§ **TASK OBJECTIVE**: Copy word for word the part of the passage about Betty that runs from "I hope that" up to and including "women like her.".

§ **TEXT SECTION**:
---------------

We know precious little about Betty. We know that she was once a model, she speaks fluent Italian, and she rode horses as a girl. The only thing that would seem to make her happy is looking perfect and having the perfect home and family. But there’s no such thing as perfection. Betty refuses to let go of her unrealistic, childhood fantasy of the perfect domestic life.
Or can she? She waited up for happened upon Don as she moved the last box out of the house in the season finale. She tried to get his sympathy: “Things are hard,” she said, with a stiff upper lip. Don responded with the news of his engagement. The fact that she powdered her nose and freshened up before seeing Don suggested that she was trying for a reconciliation, and one last chance at the fantasy of the perfect life. Or perhaps she was just trying to bid a proper goodbye to that dream. Either way, she gave Don the key and walked out of the house.
I hope that in the next season Betty learns to want something other than that failed dream, that she develops as a character, and that we’ll stop hating her. A friend of mine hopes that Betty joins the women’s movement. I bet Betty would balk at such activities at first, but then she’d be won over. The dream of domesticity failed her. The movement in the sixties was made for women like her.
This is, after all, the woman who shot her neighbor’s pet birds in the middle of the afternoon, her hair unkempt, wearing her nightgown. The guy threatened her kids, and she got mad. And Betty, we learned, is a pretty good shot.

---------------

§ **PROVIDED DATA**:
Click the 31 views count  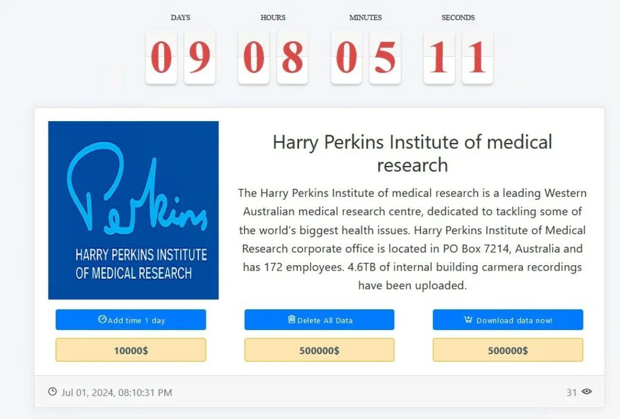coord(572,392)
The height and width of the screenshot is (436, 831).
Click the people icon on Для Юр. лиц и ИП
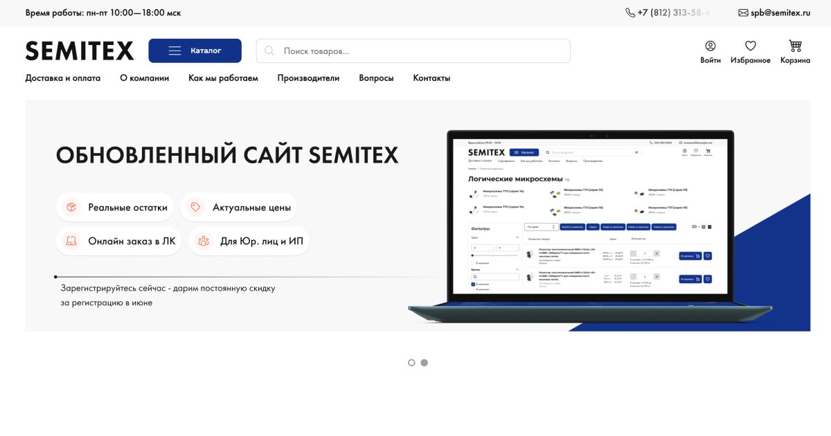point(203,241)
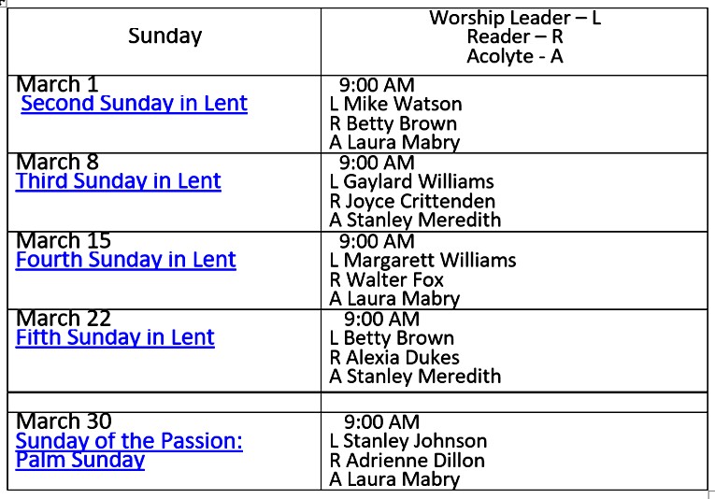
Task: Click the March 30 date text
Action: pyautogui.click(x=64, y=421)
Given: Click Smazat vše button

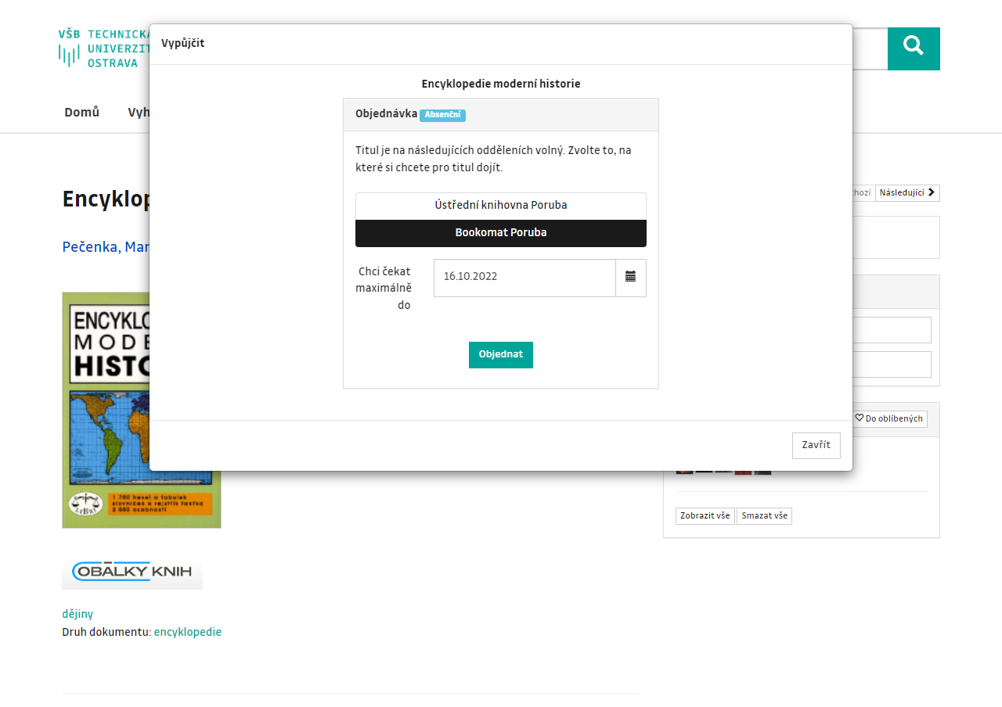Looking at the screenshot, I should tap(764, 516).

---------------

§ **TASK RESULT**:
I hope that in the next season Betty learns to want something other than that failed dream, that she develops as a character, and that we’ll stop hating her. A friend of mine hopes that Betty joins the women’s movement. I bet Betty would balk at such activities at first, but then she’d be won over. The dream of domesticity failed her. The movement in the sixties was made for women like her.